There is nothing worse than beginning a sport and then sustaining an injury, particularly one that knocks your confidence or requires an injury lay-off in order to recover. Mountain biking injuries can either be traumatic, for example where the rider hits the ground, trees or some form of static object. Or, non-traumatic injuries, caused by the overuse or abnormal use of joints, muscles and ligaments. However, if you follow the top tips below you can reduce your chances of having either type of injury.
Before setting out on any ride always give your bike and other equipment a thorough check over. This is especially important if you transported your bike in a car to the start of a route. Always check both wheels are securely fastened and that the brakes and gears are working.
Warm-up and stretch
As with any other form of exercise you should always do some form of pre-exercise warm-up and stretching. Warming up and stretching properly ensures that the body is ready to exercise by gradually increasing your heart rate and stretching the muscles. If you simply start intense exercise from ‘cold’ then you run a serious risk of muscle injury.
Wear a cycle helmet
Never cycle without a helmet … more than 80 per cent of cycling related deaths are due to head injuries which could have been avoided if a helmet had been worn. It is simply not worth the risk, so why be the odd one out by riding without?
Wear cycle glasses
Glasses offer invaluable eye protection against wind, mud, dirt, sand, insects and branches. Many riders opt to wear sunglass-style glasses but the nature of mountain biking means you may pass through densely wooded areas as well as open terrain and you will struggle to see anything in the depths of a dark wood! Some glasses are available with interchangeable coloured lenses which are great for recreational riding if you have time to stop and change lenses.
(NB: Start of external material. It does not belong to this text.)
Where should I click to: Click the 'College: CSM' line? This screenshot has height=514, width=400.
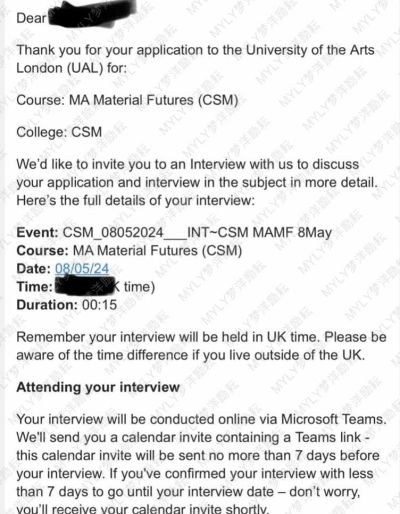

For competitive riding it's a good idea to ride with clear-lensed glasses which offer eye protection and clear visibility at all times.
Knee and elbow pads
Many mountain bikers wear protective knee and elbow pads to help prevent traumatic injuries in the event of a fall. You should make sure the pads will not affect your pedaling ability or steering control of the bike.
Look after your knees
Knee injuries can occur when riding, perhaps not surprising when you bear in mind that on a two hour cycle your knee can bend approximately 10,000 times! In order to prevent knee injuries, warm up properly, ensure your saddle is set correctly, select the appropriate gear for the terrain , do not push big gears and keep your knees warm in winter.
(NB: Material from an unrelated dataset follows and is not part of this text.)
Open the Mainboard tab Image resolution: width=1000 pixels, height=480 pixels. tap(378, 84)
Carry out a ‘recce’ before a downhill section of biking
If you are riding in an unfamiliar area it is always well worth dismounting from your bike and inspecting a downhill section on foot before committing to it on the bike! Quite often dangerous obstacles can be hidden on steep ground and if you hurtle down an unknown hill then the first time you see a hidden danger might be too late…
Avoid wrist and hand injuries
It is common to have aching wrists and hands after a prolonged biking session. These pains are caused by the many shocks and impacts traveling up through the forks, as well as by the hands not altering position for prolonged periods. Wrist and hand pains and injuries can be avoided by ensuring your suspension forks are well maintained and serviced and wearing good biking gloves. Fitting bar ends allows you to move your hands around more freely and adopt more efficient biking positions. Remember to take your hands off the handlebars occasionally and shake them to restore circulation.
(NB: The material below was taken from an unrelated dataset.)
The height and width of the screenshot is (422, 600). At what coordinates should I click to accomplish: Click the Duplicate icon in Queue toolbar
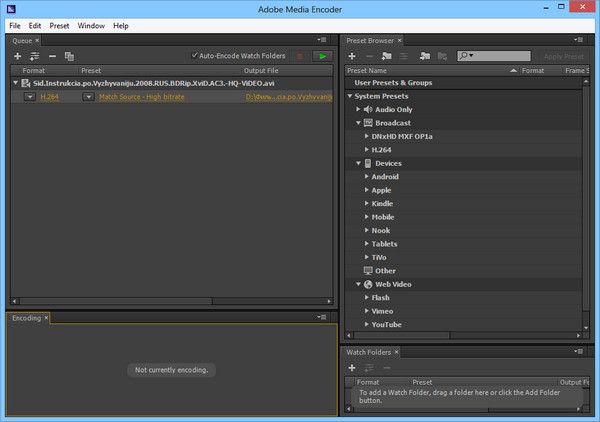click(69, 56)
The acute pain of a stitch is caused by your diaphragm being pulled under your ribs. In order to prevent stitches don’t cycle hunched over the handlebars but straighten the back giving the chest room to breath. Warming-up properly also helps prevent stitches.
Both heat stroke and exhaustion can be caused to by not being sufficiently hydrated. Make sure you drink plenty of water prior to your ride but also during your ride. ‘Hands-free’ hydration systems such as CamelBak, Platypus or similar designs offer significant advantages over water bottles.